Agricultural droughts, driven by deficits in root-zone soil moisture, pose challenges to food security and economic stability in Africa, which is simultaneously vulnerable to frequent droughts and strongly relies on rainfed agriculture. Current Earth observation (EO)-based monitoring systems rely on a near-real-time assessment of vegetation conditions — often through monitoring the Normalized Difference Vegetation Index (NDVI)- and are thereby allowing for reactive rather than proactive drought management. This study presents a machine learning-based forecasting system to predict below-average NDVI anomalies as a proxy for agricultural drought impact, focusing on recently drought-affected and crises-prone countries. By integrating EO data, meteorological forecasts, soil moisture, and static environmental descriptors, we developed a system that forecasts below-average NDVI anomalies up to three months in advance and explicitly considers ensemble uncertainty.

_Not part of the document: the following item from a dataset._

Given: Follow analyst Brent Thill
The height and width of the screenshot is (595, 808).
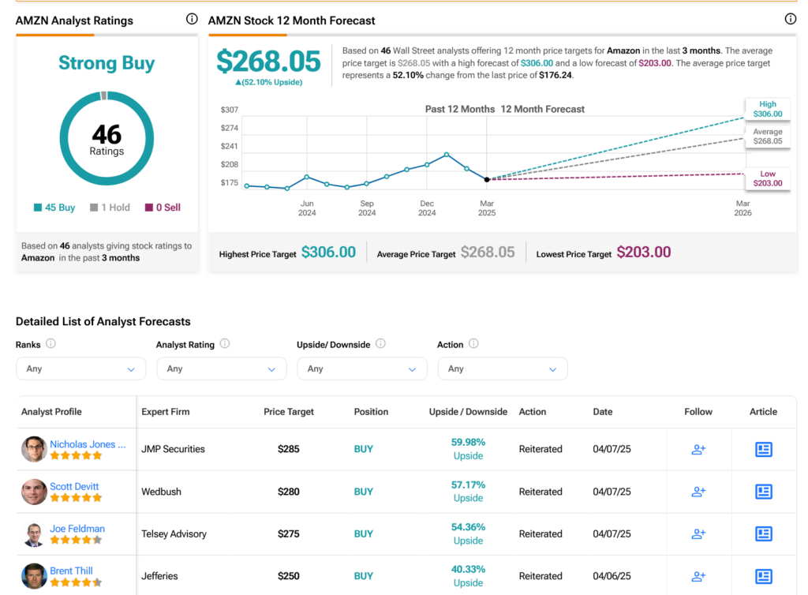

The forecast shows an improved accuracy over using near-real-time NDVI anomalies and similar temporal patterns during the 2021–2022 growing seasons, which was used for independent validation. Our forecasted results are comparable to existing NDVI-based monitoring products such as the Agricultural Stress Index System developed by FAO. Despite these advancements, the modelling system struggles during transitions between rainy and dry seasons, often coinciding with the start and end of the growing season. Uncertainties in meteorological forecasts burden effective estimates of important phenological dates such as emergence or harvest up to three months in advance. This study complements existing soil moisture forecasting tools with impact on vegetation and presents a benchmark for the potential of integrating predictive models into anticipatory strategies in existing drought management frameworks.